Mit dem Video dürfte er auch das Ziel verfolgen, einen Zerfall der Terrormiliz zu verhindern und sich selbst als deren unangefochtener Chef zu präsentieren, als Kopf und Symbolfigur einer globalen Bewegung. Viel ist darüber spekuliert worden, ob er den IS noch anführt.
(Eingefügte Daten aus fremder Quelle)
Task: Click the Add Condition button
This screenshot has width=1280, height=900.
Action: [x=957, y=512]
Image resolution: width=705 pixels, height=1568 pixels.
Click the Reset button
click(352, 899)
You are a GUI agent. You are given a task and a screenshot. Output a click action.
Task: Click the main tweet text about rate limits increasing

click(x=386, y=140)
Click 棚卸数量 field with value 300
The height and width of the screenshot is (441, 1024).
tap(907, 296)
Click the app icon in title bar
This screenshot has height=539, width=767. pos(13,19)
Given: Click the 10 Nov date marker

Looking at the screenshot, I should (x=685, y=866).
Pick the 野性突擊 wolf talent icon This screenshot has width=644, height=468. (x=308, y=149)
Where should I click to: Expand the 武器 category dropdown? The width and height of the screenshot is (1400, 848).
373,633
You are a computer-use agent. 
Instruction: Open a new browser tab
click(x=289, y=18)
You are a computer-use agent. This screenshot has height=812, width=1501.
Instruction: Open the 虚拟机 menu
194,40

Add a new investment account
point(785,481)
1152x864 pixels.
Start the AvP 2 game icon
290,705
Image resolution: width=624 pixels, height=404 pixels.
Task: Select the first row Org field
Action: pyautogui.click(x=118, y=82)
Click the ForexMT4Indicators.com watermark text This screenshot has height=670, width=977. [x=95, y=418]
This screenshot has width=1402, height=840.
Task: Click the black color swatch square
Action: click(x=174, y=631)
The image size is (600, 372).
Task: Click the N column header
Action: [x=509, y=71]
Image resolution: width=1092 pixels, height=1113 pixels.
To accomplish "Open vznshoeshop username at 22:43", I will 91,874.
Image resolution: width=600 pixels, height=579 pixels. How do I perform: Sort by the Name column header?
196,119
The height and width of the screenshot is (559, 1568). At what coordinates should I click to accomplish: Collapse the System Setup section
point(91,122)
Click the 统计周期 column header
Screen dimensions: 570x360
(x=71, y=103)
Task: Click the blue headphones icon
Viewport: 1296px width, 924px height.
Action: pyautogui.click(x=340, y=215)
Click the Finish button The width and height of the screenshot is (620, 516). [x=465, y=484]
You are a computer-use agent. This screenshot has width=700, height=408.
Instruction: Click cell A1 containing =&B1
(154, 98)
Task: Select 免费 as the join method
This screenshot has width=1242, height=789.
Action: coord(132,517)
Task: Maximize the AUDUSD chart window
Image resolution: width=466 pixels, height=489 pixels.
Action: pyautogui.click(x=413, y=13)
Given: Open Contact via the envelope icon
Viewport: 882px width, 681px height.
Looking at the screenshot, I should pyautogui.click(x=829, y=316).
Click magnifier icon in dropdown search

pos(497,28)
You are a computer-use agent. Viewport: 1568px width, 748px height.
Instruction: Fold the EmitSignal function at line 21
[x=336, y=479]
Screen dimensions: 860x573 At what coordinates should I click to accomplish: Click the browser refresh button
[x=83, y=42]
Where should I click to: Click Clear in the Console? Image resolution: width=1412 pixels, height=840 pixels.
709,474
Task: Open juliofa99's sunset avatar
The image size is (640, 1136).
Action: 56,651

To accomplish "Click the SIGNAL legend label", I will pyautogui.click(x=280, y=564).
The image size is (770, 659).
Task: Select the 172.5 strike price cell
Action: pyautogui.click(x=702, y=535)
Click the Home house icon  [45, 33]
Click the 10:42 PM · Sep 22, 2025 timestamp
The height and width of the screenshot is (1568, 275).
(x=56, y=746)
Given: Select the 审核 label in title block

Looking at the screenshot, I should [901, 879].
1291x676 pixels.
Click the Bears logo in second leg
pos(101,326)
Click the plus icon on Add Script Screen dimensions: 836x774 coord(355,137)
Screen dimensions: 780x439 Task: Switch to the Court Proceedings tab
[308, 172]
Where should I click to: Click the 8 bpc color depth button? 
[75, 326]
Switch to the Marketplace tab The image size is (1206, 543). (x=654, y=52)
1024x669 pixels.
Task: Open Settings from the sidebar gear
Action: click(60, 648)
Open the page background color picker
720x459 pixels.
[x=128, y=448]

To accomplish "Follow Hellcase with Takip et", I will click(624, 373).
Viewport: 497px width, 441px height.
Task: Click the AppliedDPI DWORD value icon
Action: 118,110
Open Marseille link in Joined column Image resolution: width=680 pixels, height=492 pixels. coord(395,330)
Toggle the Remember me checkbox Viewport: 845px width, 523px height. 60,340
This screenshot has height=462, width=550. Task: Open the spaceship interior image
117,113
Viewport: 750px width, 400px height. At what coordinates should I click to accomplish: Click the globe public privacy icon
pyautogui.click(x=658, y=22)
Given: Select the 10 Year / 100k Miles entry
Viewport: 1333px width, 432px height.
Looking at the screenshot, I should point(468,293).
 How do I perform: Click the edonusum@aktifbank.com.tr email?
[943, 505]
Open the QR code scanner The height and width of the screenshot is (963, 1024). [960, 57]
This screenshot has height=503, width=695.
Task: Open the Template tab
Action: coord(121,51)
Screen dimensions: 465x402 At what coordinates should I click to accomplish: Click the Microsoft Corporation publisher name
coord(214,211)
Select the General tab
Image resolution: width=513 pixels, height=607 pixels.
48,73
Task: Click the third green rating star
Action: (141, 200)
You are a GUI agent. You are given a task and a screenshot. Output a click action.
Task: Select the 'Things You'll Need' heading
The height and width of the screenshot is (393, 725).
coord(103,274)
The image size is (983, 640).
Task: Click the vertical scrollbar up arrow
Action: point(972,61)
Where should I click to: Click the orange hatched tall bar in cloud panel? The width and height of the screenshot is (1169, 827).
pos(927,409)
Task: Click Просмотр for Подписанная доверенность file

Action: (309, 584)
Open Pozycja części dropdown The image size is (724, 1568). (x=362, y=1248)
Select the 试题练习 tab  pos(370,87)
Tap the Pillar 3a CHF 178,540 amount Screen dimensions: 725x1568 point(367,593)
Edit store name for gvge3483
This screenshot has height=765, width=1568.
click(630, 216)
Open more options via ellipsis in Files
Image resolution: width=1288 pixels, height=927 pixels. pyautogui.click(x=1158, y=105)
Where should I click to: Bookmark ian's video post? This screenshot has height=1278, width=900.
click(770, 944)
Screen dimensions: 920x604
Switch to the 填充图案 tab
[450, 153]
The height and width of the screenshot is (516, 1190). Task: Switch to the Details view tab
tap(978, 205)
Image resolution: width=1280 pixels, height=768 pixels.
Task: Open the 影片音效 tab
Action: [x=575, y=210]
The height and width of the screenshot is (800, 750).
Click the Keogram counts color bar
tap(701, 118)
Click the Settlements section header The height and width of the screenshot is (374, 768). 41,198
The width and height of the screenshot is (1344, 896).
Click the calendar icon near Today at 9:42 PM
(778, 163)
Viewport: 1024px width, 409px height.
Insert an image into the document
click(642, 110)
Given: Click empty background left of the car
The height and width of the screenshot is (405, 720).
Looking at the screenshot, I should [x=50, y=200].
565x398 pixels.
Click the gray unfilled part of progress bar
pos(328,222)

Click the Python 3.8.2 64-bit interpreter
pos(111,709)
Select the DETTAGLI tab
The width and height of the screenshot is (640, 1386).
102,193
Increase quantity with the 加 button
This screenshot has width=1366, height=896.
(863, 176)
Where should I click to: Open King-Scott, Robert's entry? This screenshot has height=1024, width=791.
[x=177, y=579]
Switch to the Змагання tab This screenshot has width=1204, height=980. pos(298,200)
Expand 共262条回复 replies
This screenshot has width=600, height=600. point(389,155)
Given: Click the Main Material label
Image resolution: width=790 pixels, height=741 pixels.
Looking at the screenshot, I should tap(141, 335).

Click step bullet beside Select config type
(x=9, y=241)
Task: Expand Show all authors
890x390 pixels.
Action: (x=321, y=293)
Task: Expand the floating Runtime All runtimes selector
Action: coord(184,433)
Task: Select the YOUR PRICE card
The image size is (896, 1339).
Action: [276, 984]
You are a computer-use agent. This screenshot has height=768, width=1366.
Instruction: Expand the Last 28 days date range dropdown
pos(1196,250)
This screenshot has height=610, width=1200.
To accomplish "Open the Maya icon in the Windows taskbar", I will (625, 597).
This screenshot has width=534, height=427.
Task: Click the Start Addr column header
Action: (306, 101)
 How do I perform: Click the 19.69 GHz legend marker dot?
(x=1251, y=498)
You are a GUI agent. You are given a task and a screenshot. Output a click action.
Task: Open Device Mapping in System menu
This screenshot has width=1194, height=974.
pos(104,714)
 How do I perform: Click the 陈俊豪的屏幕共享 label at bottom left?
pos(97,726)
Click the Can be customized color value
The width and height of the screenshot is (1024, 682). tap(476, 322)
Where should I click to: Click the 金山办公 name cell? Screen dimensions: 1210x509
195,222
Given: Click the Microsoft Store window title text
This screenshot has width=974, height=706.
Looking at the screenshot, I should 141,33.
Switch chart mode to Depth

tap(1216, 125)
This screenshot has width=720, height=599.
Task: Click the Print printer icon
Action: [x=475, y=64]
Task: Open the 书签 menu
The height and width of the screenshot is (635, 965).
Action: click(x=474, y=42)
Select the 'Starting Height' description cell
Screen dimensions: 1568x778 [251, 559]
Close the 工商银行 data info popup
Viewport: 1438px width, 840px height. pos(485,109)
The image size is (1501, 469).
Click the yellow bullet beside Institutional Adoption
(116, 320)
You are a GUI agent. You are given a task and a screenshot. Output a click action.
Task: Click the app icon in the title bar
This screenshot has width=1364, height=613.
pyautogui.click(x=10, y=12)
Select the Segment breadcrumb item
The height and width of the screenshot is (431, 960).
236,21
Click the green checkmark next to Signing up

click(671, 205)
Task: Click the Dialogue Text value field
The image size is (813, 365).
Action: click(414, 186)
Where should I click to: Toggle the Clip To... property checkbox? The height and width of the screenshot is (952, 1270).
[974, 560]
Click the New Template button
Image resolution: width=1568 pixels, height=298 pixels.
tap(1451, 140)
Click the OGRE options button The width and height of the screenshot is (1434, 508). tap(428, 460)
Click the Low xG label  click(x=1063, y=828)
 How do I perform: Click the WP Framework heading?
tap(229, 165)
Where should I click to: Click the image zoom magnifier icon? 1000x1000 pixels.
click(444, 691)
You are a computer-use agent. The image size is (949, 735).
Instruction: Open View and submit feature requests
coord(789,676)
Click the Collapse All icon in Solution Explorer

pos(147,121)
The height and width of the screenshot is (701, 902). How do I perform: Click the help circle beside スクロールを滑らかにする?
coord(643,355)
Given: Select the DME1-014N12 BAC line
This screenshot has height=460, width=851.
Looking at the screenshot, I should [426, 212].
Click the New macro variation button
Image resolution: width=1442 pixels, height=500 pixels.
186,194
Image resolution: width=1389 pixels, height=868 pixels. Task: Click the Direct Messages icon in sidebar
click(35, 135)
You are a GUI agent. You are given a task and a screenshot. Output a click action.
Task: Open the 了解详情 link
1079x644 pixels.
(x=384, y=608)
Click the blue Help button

Ein Bericht sprach sogar von einem Putschversuch.

Die klare Botschaft des Videos laute aber, "dass der Islamische Staat noch lebt und Al-Bagdadi weiter das Kommando hat", sagt der Analyst Aron Lund von der in Washington ansässigen Denkfabrik Century Foundation.

Unklar bleibt weiterhin, wo sich Al-Bagadadi aufhält, der mit einem von den USA ausgesetzten Kopfgeld von 25 Millionen Dollar (rund 22 Millionen Euro) zu den meist gesuchten Terroristen der Welt zählt. Die meisten Experten vermuten, dass er in den Wüstengebieten des Iraks oder Syriens untergetaucht ist. Um nicht aufgespürt werden zu können, verzichtet er angeblich auf elektronische Geräte. Mit der Außenwelt soll er nur über enge Vertraute kommunizieren. IS-Experte Al-Haschimi geht davon aus, dass die Fahnder die Schlinge um ihn trotzdem immer enger ziehen. Andererseits muss sich Al-Bagdadi sicher fühlen, wenn er jetzt der Welt erneut sein Gesicht zeigt.

Auch die üblichen Drohungen gegen den Westen - die "Kreuzfahrer" und "Ungläubigen" - stimmt Al-Bagdadi an. Der heutige Kampf sei ein "Abnutzungskrieg" und lange nicht vorbei: "Der Feind muss wissen, dass der Dschihad bis zum Tag des jüngsten Gerichts weitergeht." Sieg oder Niederlage sollen dabei keine Rolle spielen: "Gott hat uns den Dschihad befohlen, nicht den Sieg", belehrt er seine Anhänger.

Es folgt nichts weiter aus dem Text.